§ TASK DETAILS
The lines you return should be those containing the string "Select", taken from the data below.

Dataset entries:

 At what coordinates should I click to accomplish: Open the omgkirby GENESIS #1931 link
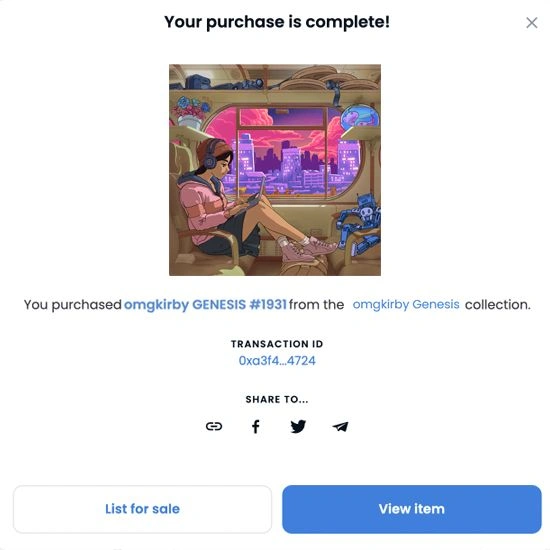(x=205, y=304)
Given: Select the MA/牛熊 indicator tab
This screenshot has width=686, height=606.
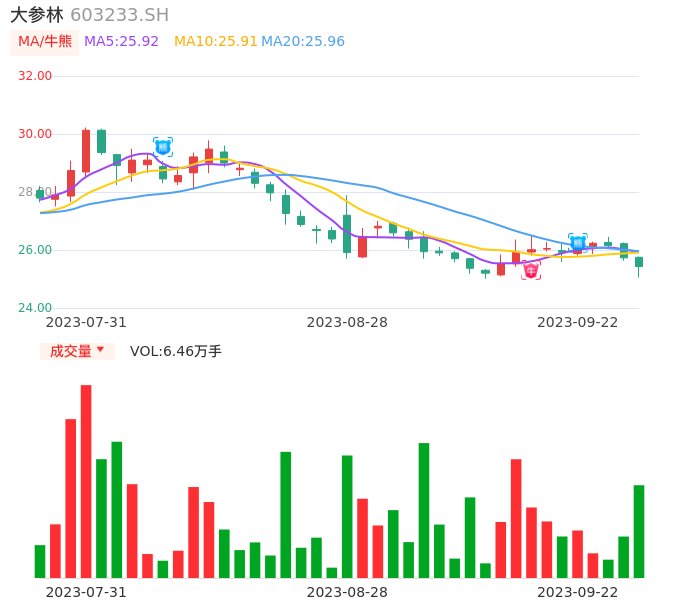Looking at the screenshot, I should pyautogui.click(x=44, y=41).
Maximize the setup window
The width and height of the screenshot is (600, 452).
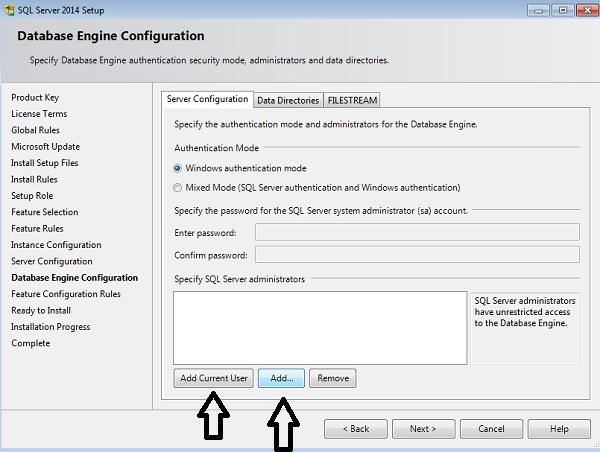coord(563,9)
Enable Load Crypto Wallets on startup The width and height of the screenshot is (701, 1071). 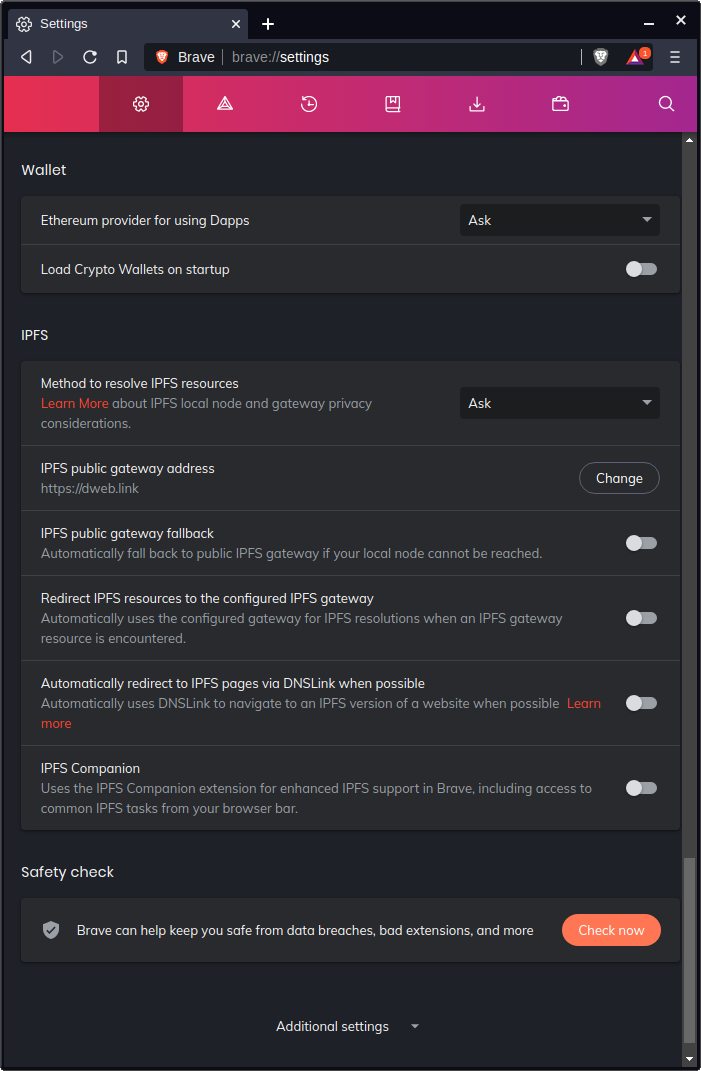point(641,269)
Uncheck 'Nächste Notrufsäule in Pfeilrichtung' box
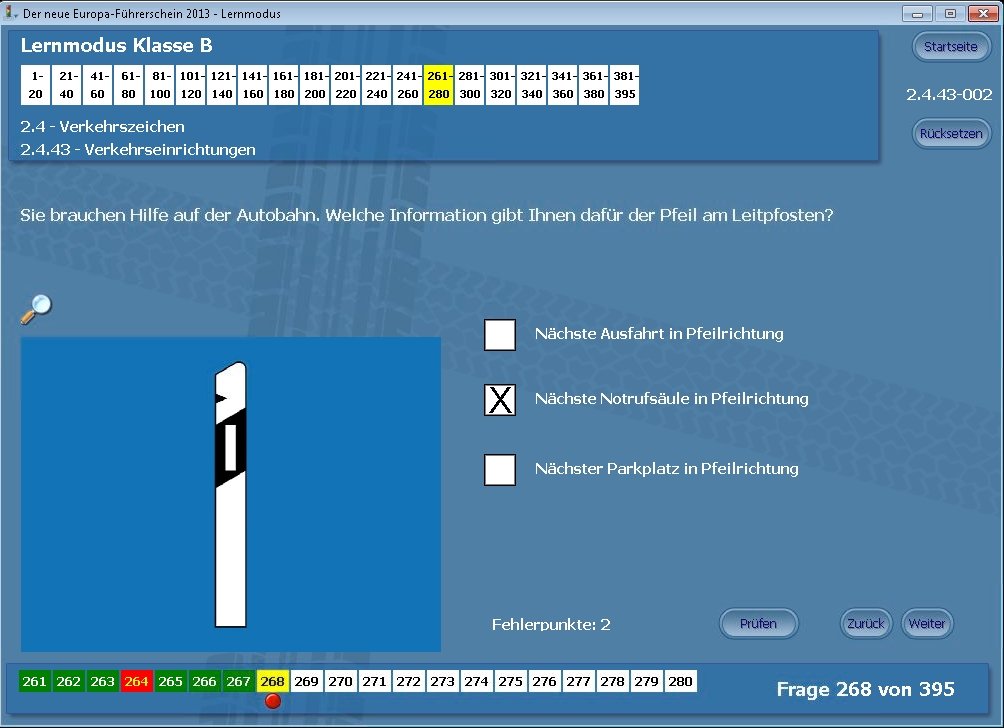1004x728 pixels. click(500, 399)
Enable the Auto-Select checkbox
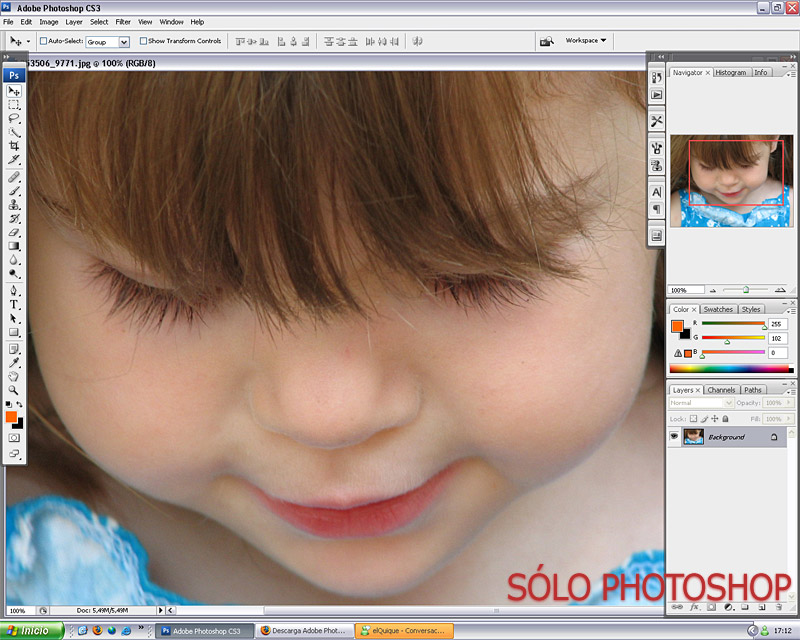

§ EXERCISE ANSWER
Given: Select the MA/牛熊 indicator tab
Enable the Auto-Select checkbox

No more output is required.